* WORK TASK *
Each line between the one holding "1151x642 pixels." and the end of the material below, both included, is to be transcribed word for word, with pictures left out.

* SUPPLIED INFORMATION *

Start of Block

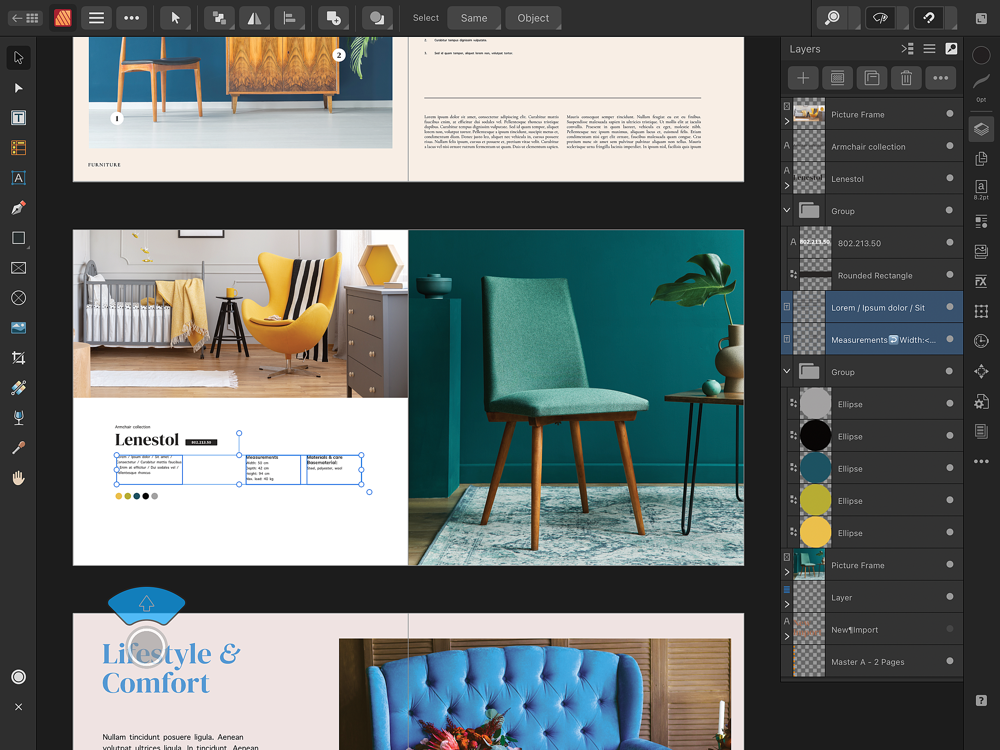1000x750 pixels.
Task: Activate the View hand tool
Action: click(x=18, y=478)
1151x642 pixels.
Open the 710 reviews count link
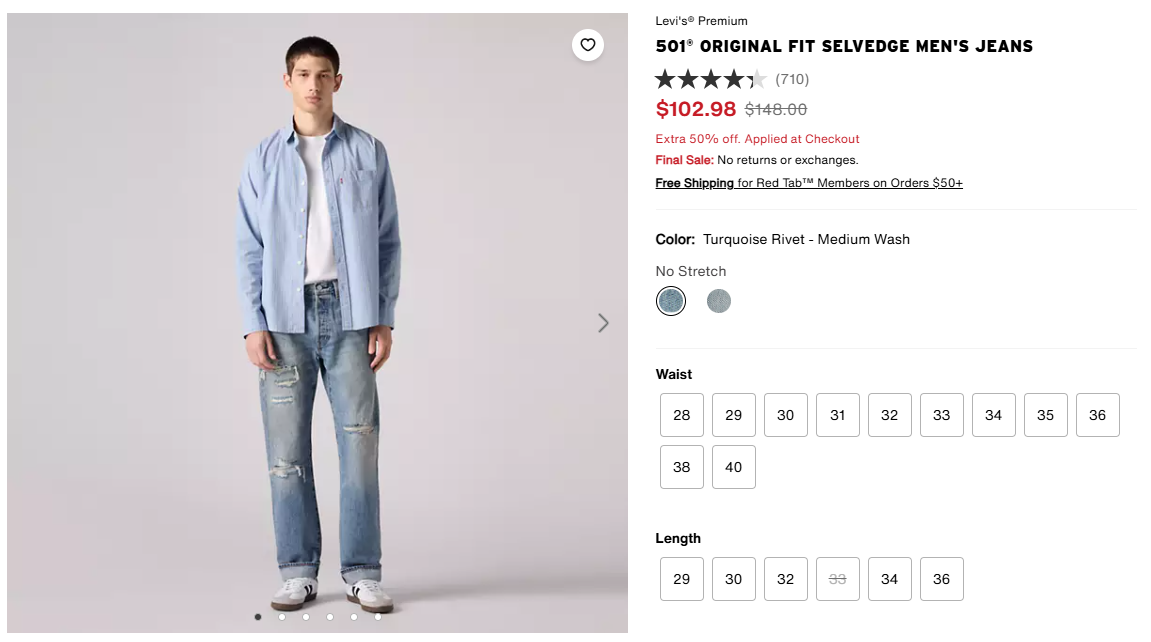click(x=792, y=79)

End of Block

* RESULT OF THE EXERCISE *
1151x642 pixels.
Open the 710 reviews count link
click(x=792, y=79)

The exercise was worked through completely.